• [Verilen metin]
────────

3 Eylül 2011 Cumartesi

i'm lovin' it

ütopya yazarken, kahve, sigara ve ezginin günlüğü eşliğinde yazmam gerekirken, kola, cips ve yabancı müzik ile yazmam, neden aslında yazmamam gerektiğini çok güzel açıklıyor aslında ama ben sakal bırakarak da bir yerlerinden yakaladığımı düşünüyorum.

1 Eylül 2011 Perşembe

ya noluyoz yeââ?

efendim, günlerdir ütopyalar üzerine okumalar yapıyorum. bu okumaların çoğu da, modernizm-postmodernizm kardeşlere dayanıyor. bunlar da komünizm-kapitalizmin alt metinlerinde geçtiklerinden, modernist ütopya derken komünizm, postmodernist ütopya derken kapitalizmi kastediyorum. ben bunları kastetmek istiyor muyum, soran yok tabi. ben belki sadece kübik evlerle, yamuk evler arasındaki seçimimi belirtip çıkacaktım. ama olmuyor.

────────

• [Verilen bilgiler]
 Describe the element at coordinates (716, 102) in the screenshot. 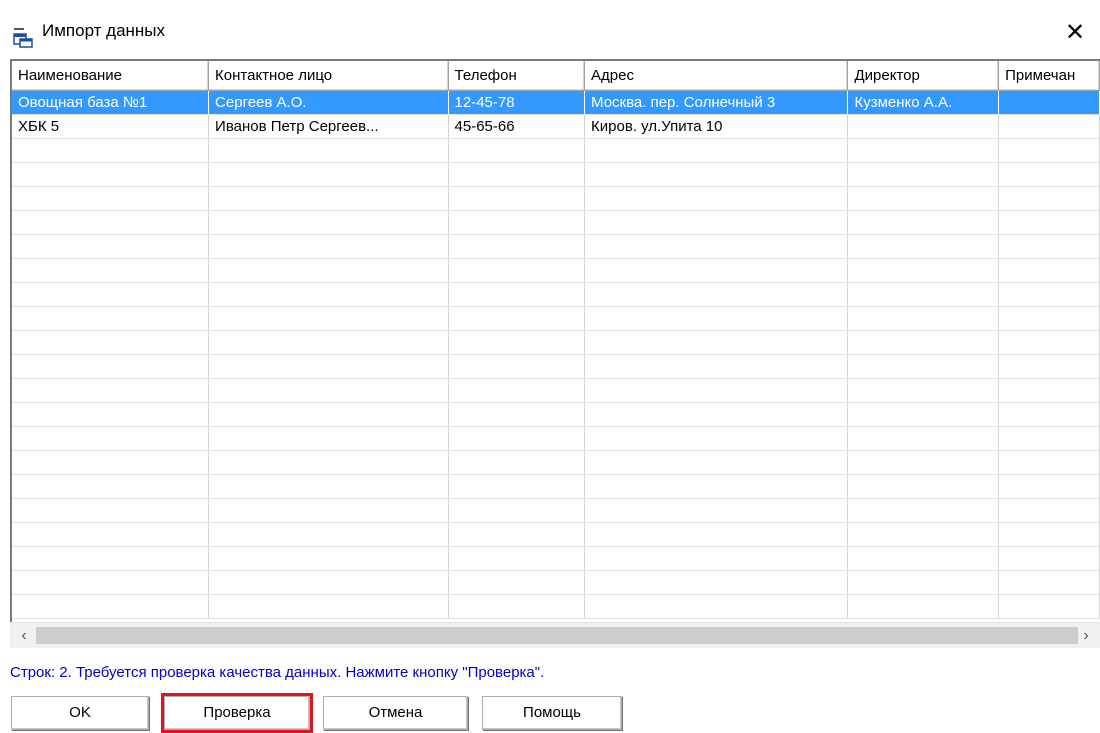

I see `cell-address: Москва. пер. Солнечный 3` at that location.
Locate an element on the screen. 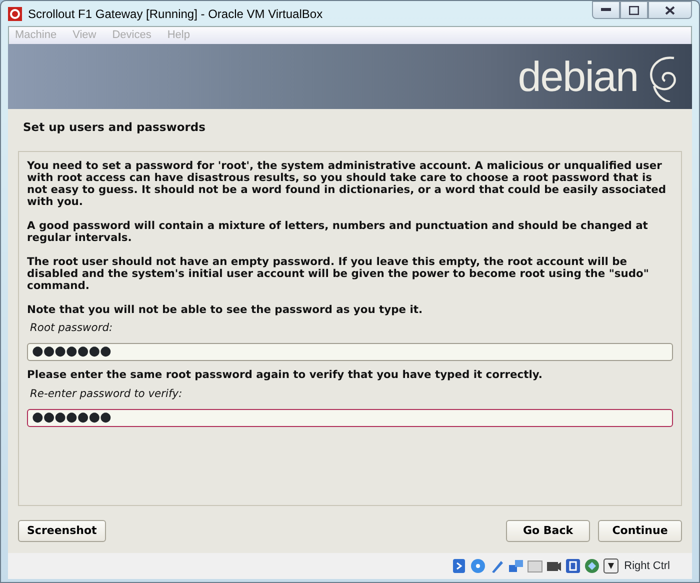  maximize-button is located at coordinates (634, 10).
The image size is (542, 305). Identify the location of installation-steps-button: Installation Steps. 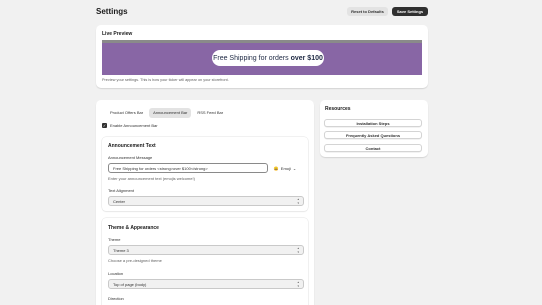
(373, 123).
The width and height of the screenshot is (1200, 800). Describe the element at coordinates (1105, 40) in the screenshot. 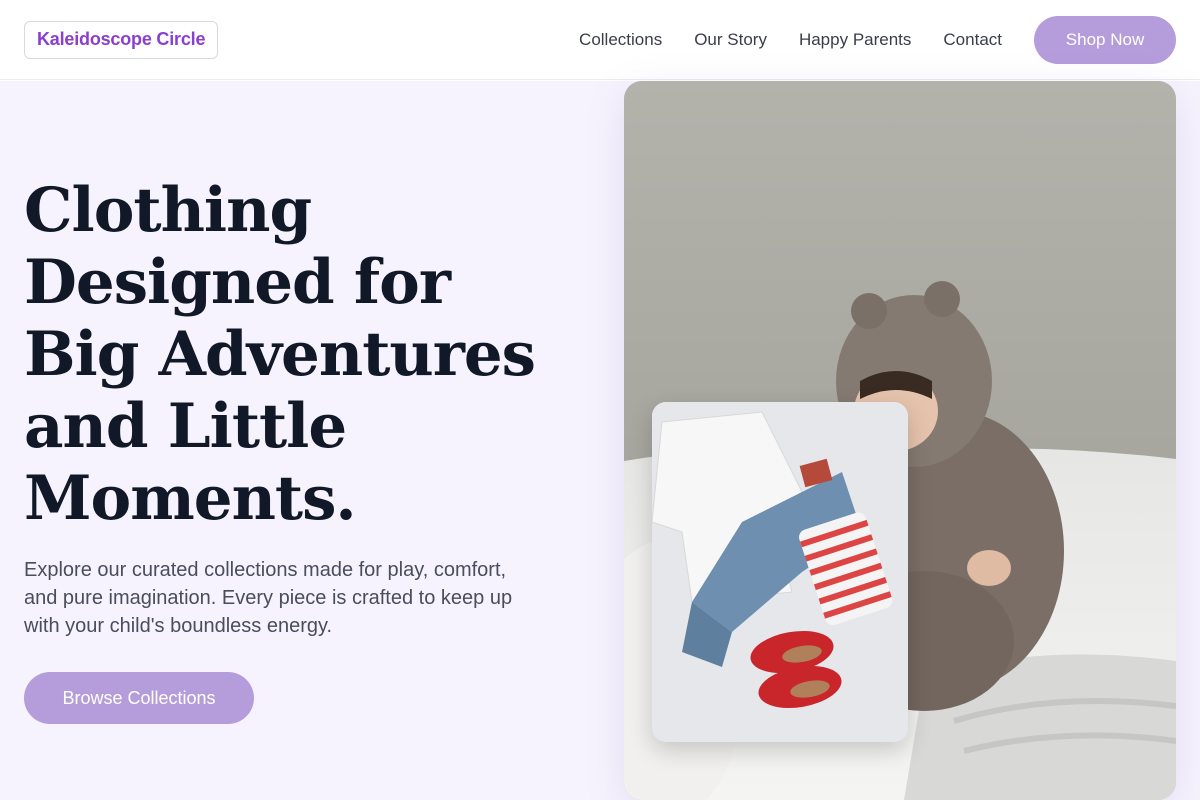

I see `shop-now-button: Shop Now` at that location.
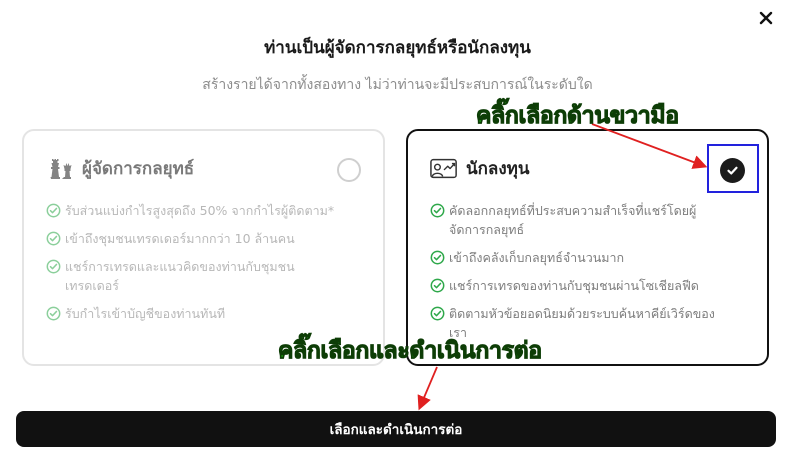 This screenshot has height=452, width=795. I want to click on close-icon, so click(766, 18).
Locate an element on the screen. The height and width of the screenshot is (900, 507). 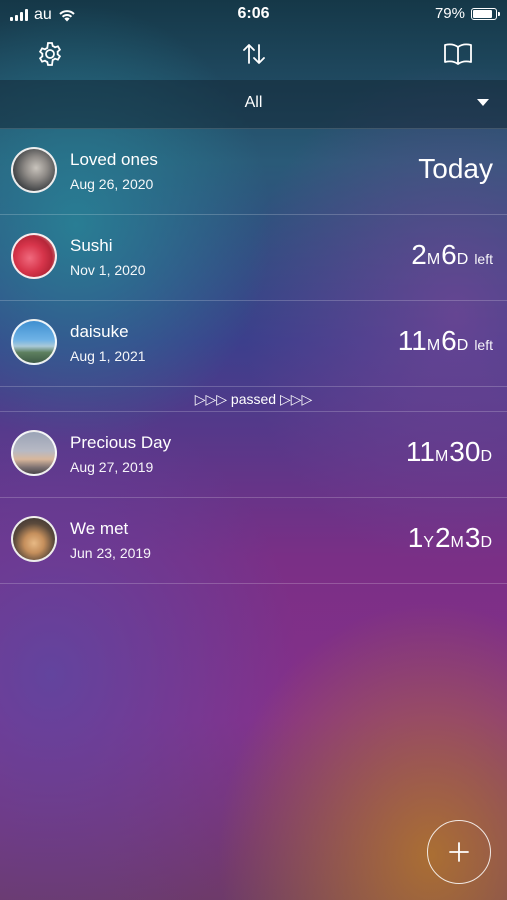
event-countdown: 1 Y 2 M 3 D is located at coordinates (450, 538).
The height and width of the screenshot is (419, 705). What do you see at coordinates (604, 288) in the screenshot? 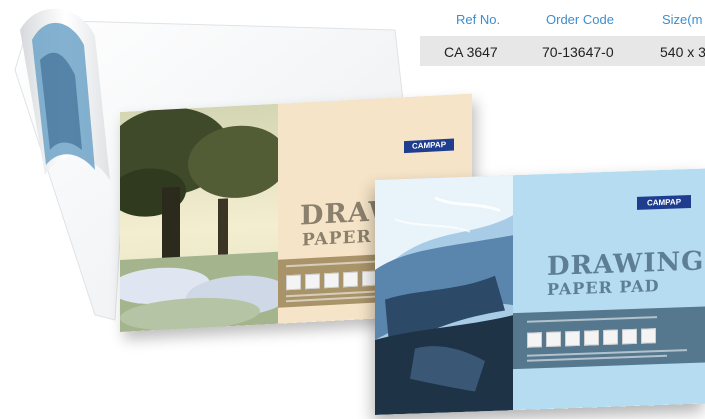
I see `blue-pad-subtitle: PAPER PAD` at bounding box center [604, 288].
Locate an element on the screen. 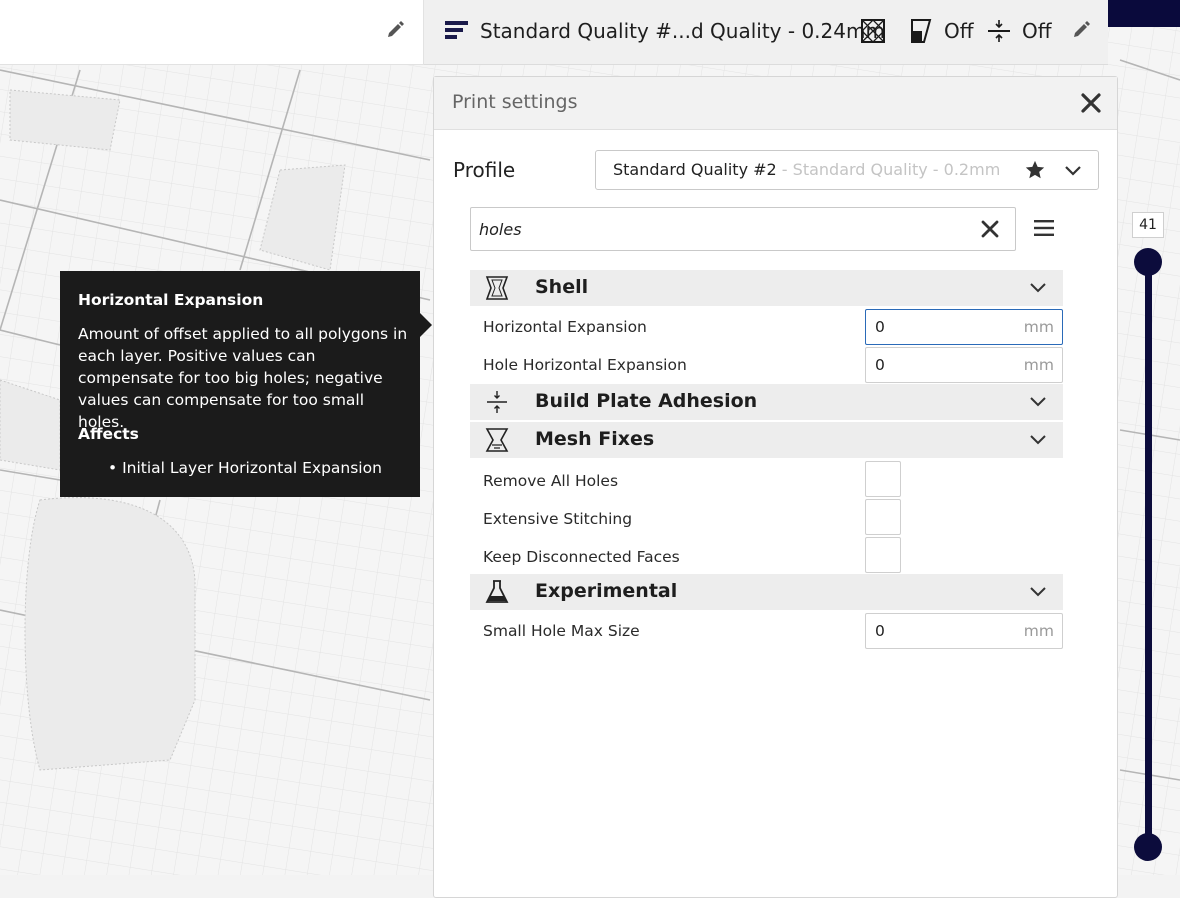 Image resolution: width=1180 pixels, height=898 pixels. remove-all-holes-checkbox is located at coordinates (883, 479).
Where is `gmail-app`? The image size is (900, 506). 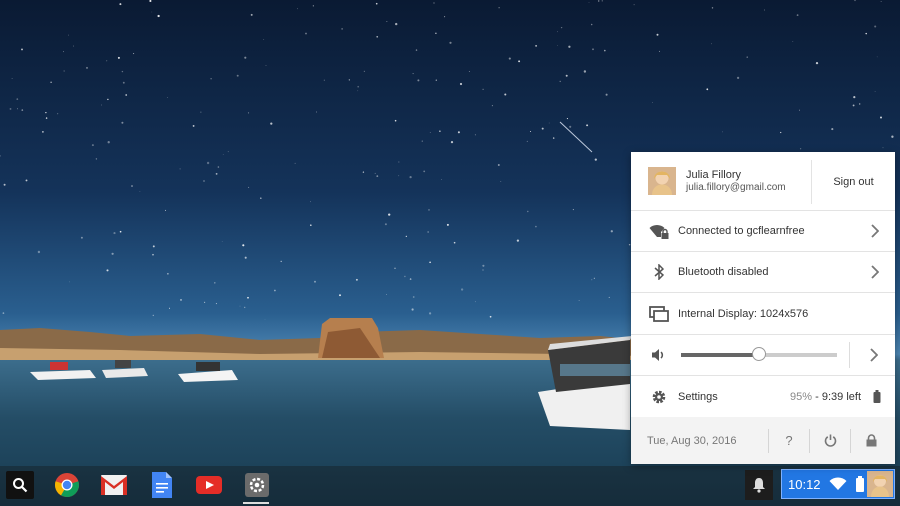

────────

• [Yapılacak iş]
Metne göre yazar "modernist ütopya" derken neyi kastediyor? Kayıtların metinle hiçbir ilgisi yok.

• [Yanıtınız]
Komünizmi kastediyor.